Black Forest Zendo plastering

by Mathieu

After finishing the ceiling it was time for the plasterers to do their work. We contracted the local company Glück to do the plastering for us.


We used Claytec plaster for the whole project and did not bother to mix our own. Economically it didn’t make sense mixing our own clay plaster as we normally do and besides it would be very difficult to match the quality of the Claytec plaster. It depends on the project and the purpose but here it was certainly better to work with a ready-to-go quality product.


It can be challenging to find plasterers who are experienced with clay plaster and can work cleanly around the finished carpentry work. In Japan working cleanly and keeping the construction site orderly is the norm but in Europe that is not always the case. I was happy to see that the plasterers worked very neatly. I didn’t expect anything else, I visited some of their previous job sites and ensured that that their work was up to the standard we where looking for.


The plaster is build up in three layers with a jutte cloth in between after which a finish layer is added of less then 3mm. The finish is a white clay-plaster mixed with large grained sand to add texture. It was the client who chose this finish out of many samples.

We used the Yosima Claytec finish plaster that comes in wide variety of colors and textures. In Japan the common finish coat for plastering temples is shikkui, a lime plaster that is troweled endlessly to a perfect smooth and shiny surface. It takes tremendous skill to get this kind of finish to look decent since the slightest mistake or unevenness will show. What we used here is more forgiving. Glück did really good work and we are pleased with the result.

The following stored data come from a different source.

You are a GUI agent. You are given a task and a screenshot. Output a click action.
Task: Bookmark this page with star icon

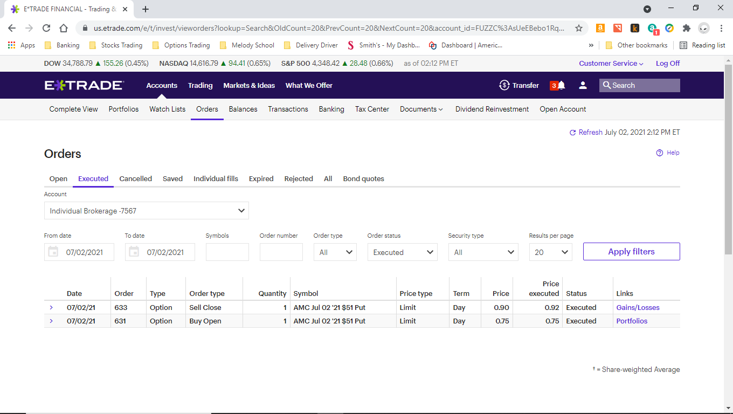pos(579,28)
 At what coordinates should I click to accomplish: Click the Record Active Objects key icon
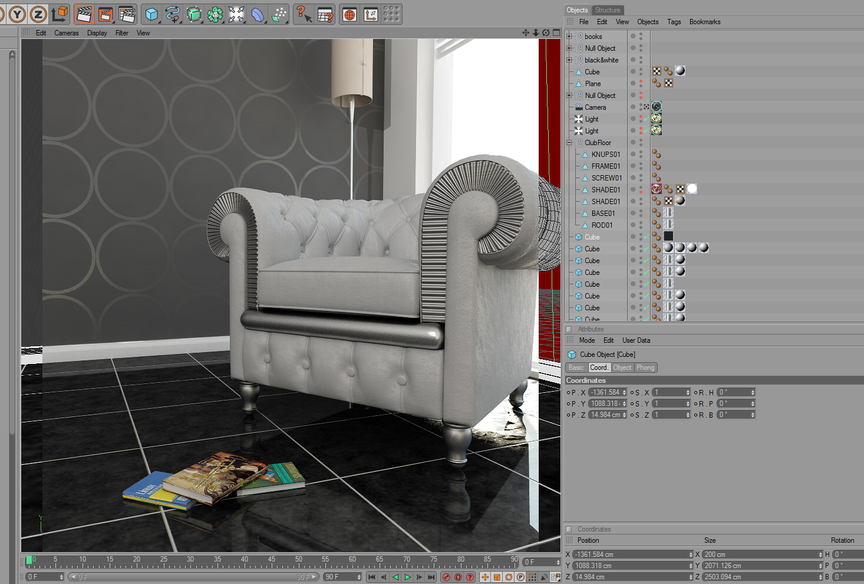[x=446, y=577]
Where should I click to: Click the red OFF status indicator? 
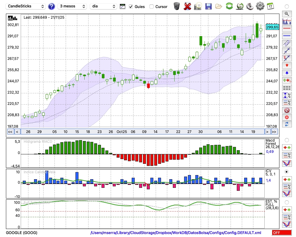point(281,233)
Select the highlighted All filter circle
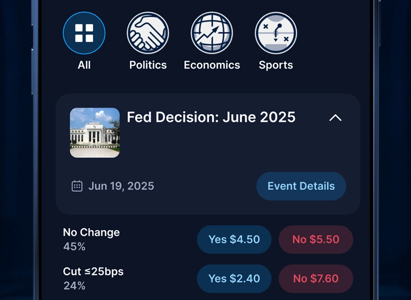411x300 pixels. click(x=84, y=33)
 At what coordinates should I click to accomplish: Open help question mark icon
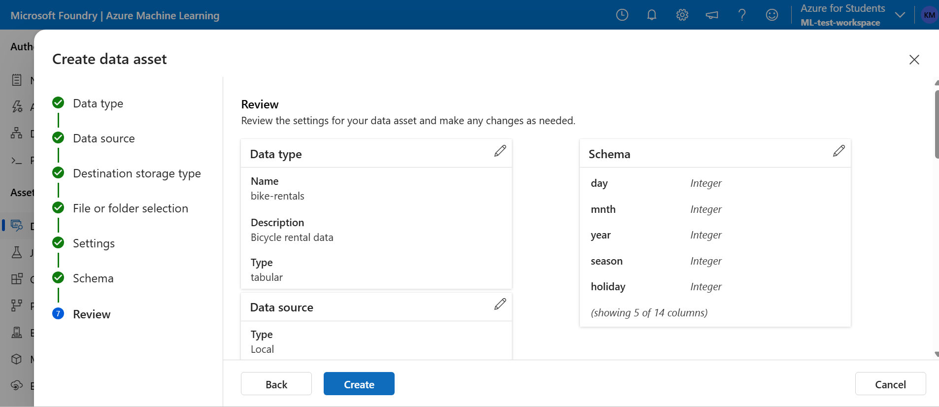coord(742,15)
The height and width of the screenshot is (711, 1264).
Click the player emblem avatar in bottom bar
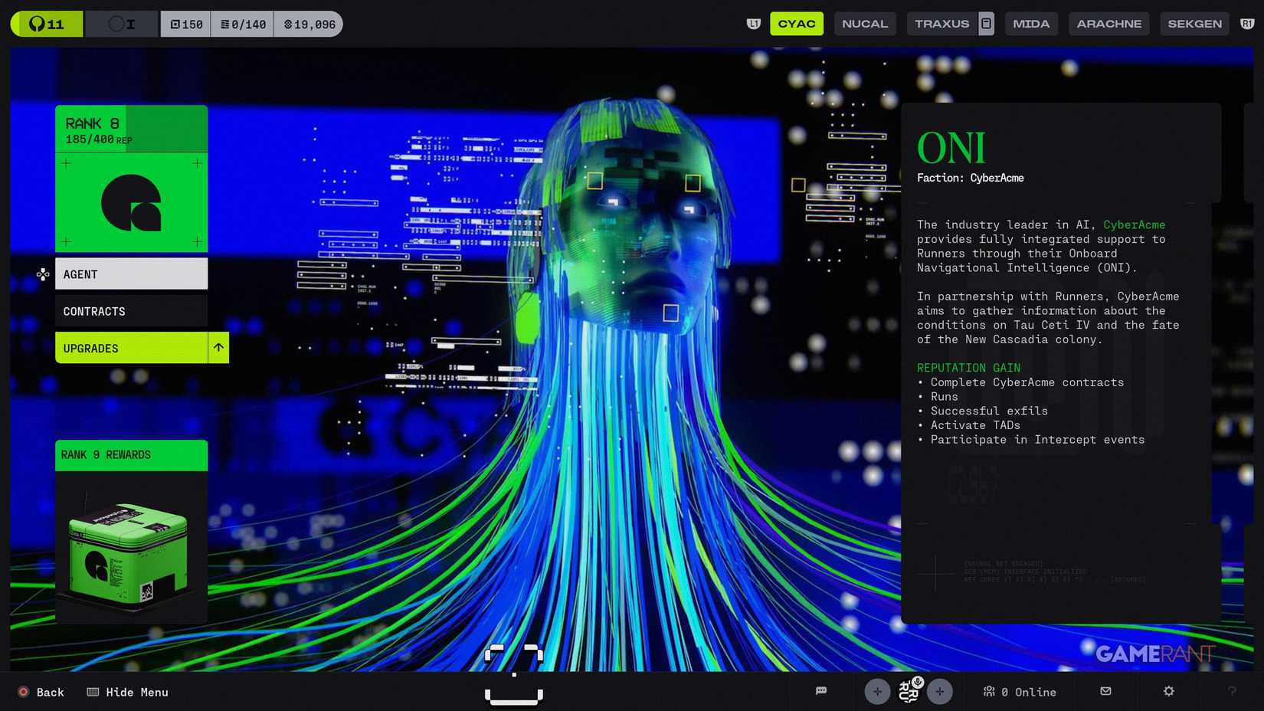[909, 691]
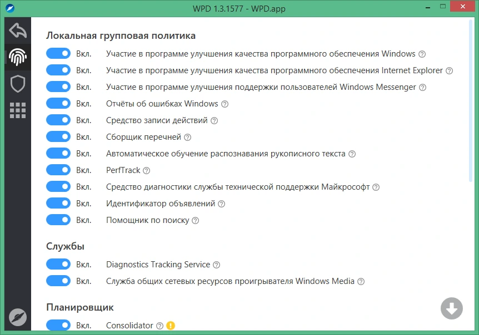Open the fingerprint Privacy section
Viewport: 479px width, 335px height.
pyautogui.click(x=18, y=57)
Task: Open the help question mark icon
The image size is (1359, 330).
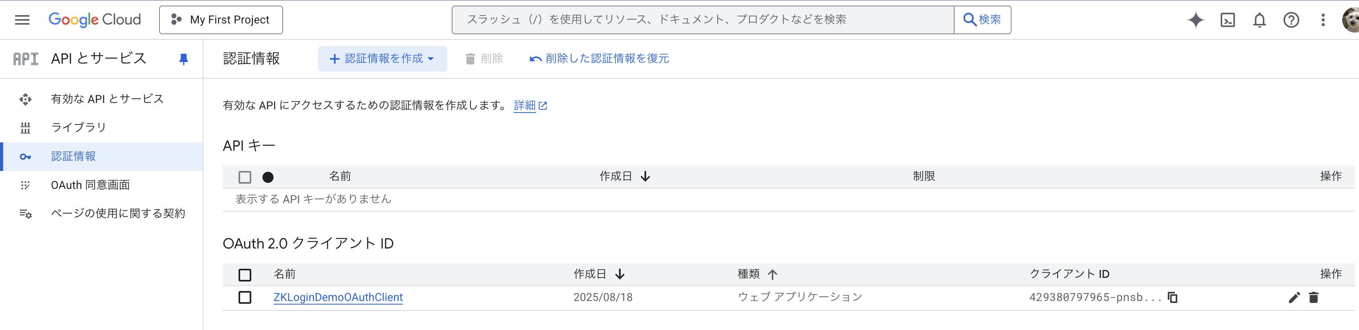Action: click(x=1291, y=20)
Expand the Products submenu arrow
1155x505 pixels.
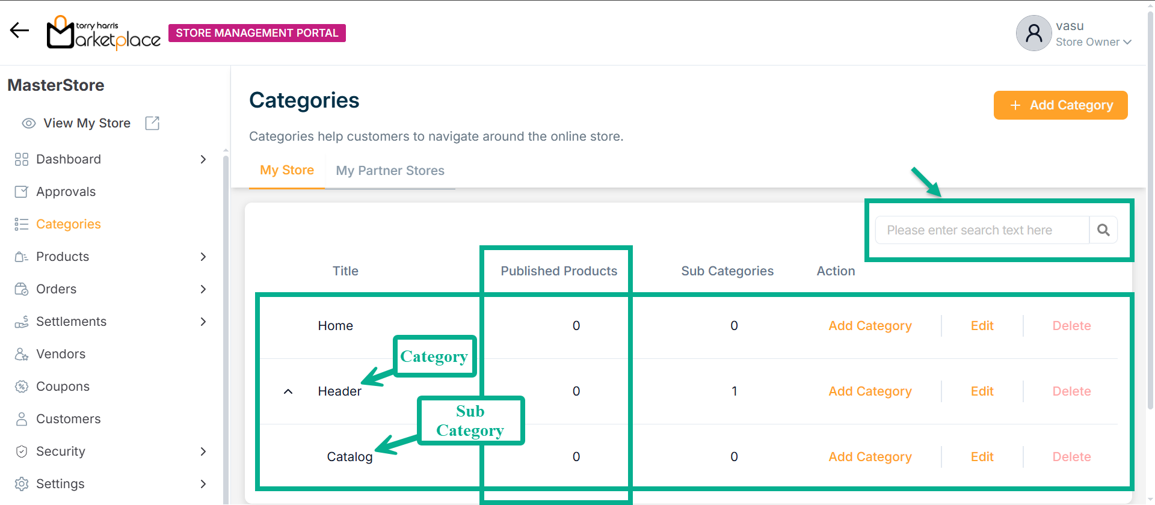(203, 257)
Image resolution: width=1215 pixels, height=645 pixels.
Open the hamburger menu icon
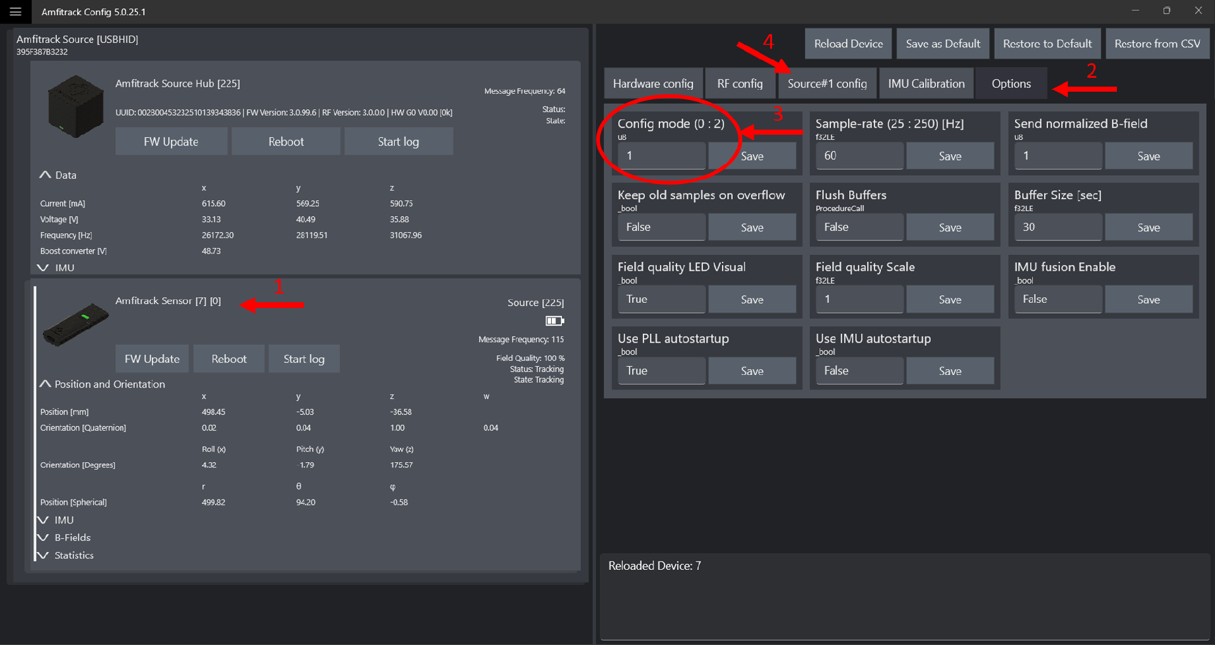pyautogui.click(x=15, y=12)
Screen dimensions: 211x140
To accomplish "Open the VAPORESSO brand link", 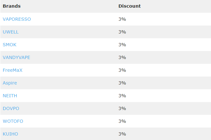I will click(17, 19).
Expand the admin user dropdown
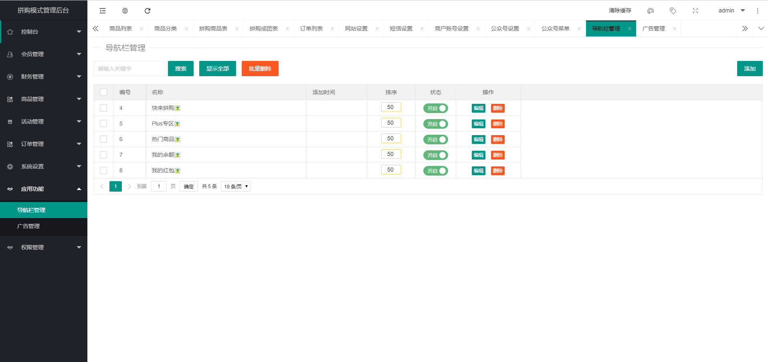Image resolution: width=768 pixels, height=362 pixels. (x=732, y=10)
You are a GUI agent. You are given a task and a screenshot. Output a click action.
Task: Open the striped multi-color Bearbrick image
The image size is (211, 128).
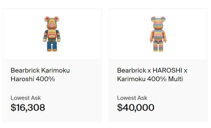[x=158, y=34]
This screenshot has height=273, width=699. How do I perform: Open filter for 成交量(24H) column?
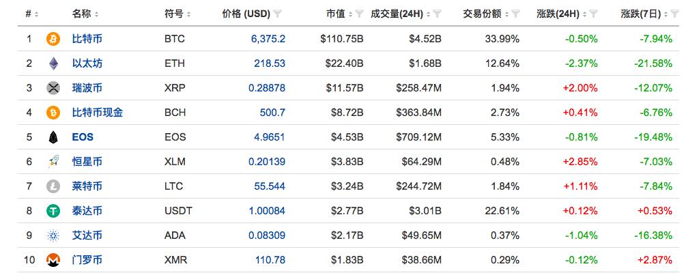coord(437,14)
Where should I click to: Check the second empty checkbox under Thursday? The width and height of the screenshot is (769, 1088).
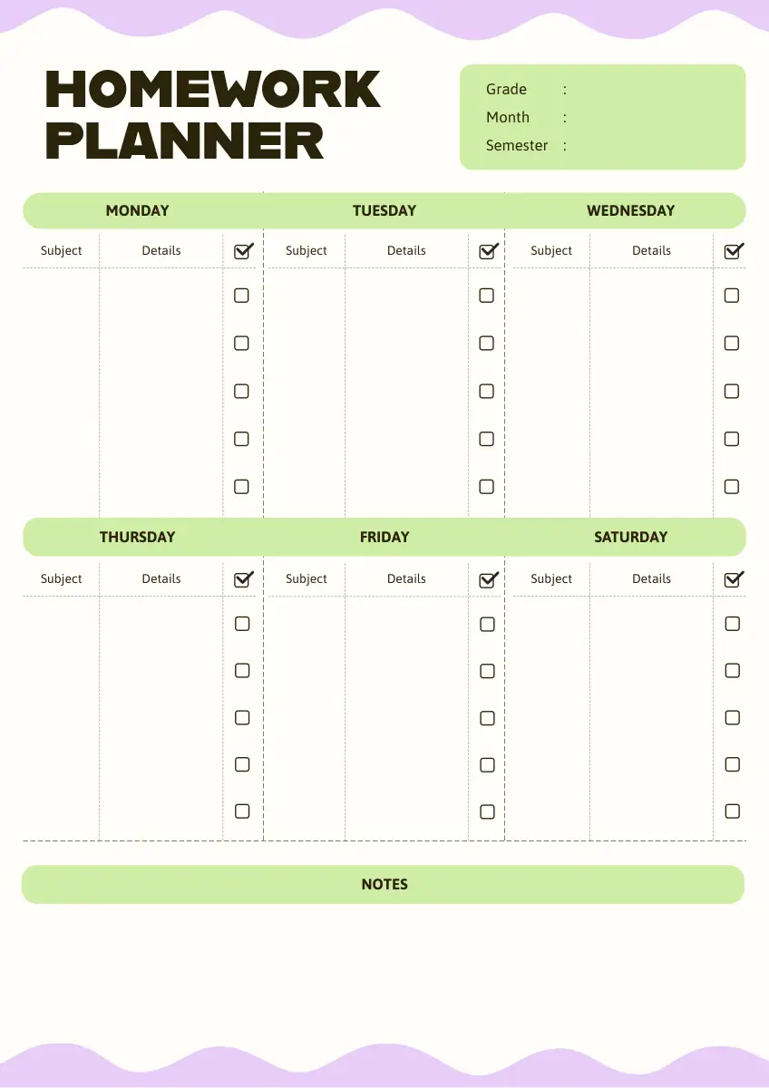242,671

The humidity in the room changed from very dry, 20% because of the floor heating that was difficult to control at the time, to 94% because of the enormous amount of water that is mixed with the clay. It was the perfect test to see how the ceiling boards would hold up. (see the previous post here) The Western Red Cedar boards are fastened in a way that they are able to expand and contract with humidity. If this is not taken into account or if the fastening system is not applied properly you certainly end up with boards that are cracked right down the middle. I was happy that after the plaster had dried and we continued to install the tan tatami platforms I couldn’t find a single crack anywhere.